C’est sur leur dos que se joue une surenchère politique malsaine entre le ministre de l’intérieur, qui les a traités de « barbares », et le ministre de la justice, qui veut les enfermer à double tour.
Parmi les vingt personnes jugées en urgence mardi 3 juin pour divers délits commis dans la foulée de la victoire du PSG (voir encadré), Diego S., 18 ans tout juste, exauce le souhait de Gérald Darmanin : il dort en prison pour quatre mois. Le tribunal qui l’a condamné pour des violences sur un policier a décerné un mandat de dépôt à son endroit pour la partie ferme de sa peine.
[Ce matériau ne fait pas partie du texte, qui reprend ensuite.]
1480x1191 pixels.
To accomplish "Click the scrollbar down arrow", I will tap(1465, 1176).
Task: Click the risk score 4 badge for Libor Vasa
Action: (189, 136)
Les huit mois restants sont assortis d’un sursis probatoire assez contraignant.
Un coup de poing au visage d’un policier
Venu de l’Ain pour voir le match et fêter la victoire, Diego S. traîne avec ses copains dans le XVIe arrondissement de Paris, à 4 h 50 du matin, quand sa route croise celle de la brigade de recherche et d’intervention (BRI), envoyée en renfort pour sécuriser les rues bien que ce ne soit pas vraiment son cœur de métier.
Informés du pillage d’un commerce, les policiers d’élite fondent sur ce groupe suspect, finalement sans rapport avec les faits. Mais d’après le policier de la BRI qui s’est retrouvé face à Diego S., celui-ci s’est mis en garde avant de lui asséner un coup de poing au visage qui lui a valu sept jours d’incapacité totale de travail (ITT). Le fonctionnaire a de son côté reconnu l’avoir ceinturé et mis au sol « sans ménagement » pour le maîtriser : trois jours d’ITT pour Diego S., visage juvénile et œil droit au beurre noir.
Face au tribunal comme en garde à vue, le prévenu aux cheveux blonds répète avoir eu « peur pour sa vie » quand il a vu « un homme en noir avec un cache-cou », qu’il a pris pour « un casseur », descendre d’une Volkswagen pour le courser. « Il a rien revendiqué, j’ai reçu des coups », assure le jeune homme, qui rapporte aussi des injures. S’il reconnaît avoir frappé le policier au visage, c’est « involontairement », parce qu’il se débattait.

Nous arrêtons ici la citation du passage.